- What the exercise asks -
Word for word, restate the lines that run from the line containing "Open Prime95 green icon in taskbar" to the last line of the records below.

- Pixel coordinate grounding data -
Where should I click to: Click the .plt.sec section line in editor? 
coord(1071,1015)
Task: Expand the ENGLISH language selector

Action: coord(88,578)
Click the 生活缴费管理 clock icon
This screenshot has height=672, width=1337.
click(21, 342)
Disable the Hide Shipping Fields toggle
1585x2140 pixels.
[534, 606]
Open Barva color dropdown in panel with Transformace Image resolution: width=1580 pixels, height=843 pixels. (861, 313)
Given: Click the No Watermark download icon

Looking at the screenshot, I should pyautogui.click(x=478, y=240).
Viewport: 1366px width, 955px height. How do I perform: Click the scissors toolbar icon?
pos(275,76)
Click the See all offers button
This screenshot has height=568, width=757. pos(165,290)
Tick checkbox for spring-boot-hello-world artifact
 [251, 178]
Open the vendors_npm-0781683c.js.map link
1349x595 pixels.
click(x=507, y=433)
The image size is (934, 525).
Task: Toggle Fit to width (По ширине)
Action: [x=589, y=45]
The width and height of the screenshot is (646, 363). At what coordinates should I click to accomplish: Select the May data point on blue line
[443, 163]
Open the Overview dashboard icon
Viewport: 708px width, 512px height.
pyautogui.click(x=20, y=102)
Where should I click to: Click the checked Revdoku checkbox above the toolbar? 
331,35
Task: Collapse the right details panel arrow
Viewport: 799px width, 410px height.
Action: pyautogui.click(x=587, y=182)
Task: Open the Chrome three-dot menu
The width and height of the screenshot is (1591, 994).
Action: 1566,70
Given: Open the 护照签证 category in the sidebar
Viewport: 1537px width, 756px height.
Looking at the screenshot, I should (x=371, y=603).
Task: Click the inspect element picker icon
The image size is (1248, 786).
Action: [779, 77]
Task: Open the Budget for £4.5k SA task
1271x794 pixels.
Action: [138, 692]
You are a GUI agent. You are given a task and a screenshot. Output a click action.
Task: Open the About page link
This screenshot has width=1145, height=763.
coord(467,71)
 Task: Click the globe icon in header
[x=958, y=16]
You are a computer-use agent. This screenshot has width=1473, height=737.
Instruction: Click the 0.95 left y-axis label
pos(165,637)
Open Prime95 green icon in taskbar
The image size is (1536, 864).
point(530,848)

- Answer to this exercise -
Open Prime95 green icon in taskbar
The image size is (1536, 864).
point(530,848)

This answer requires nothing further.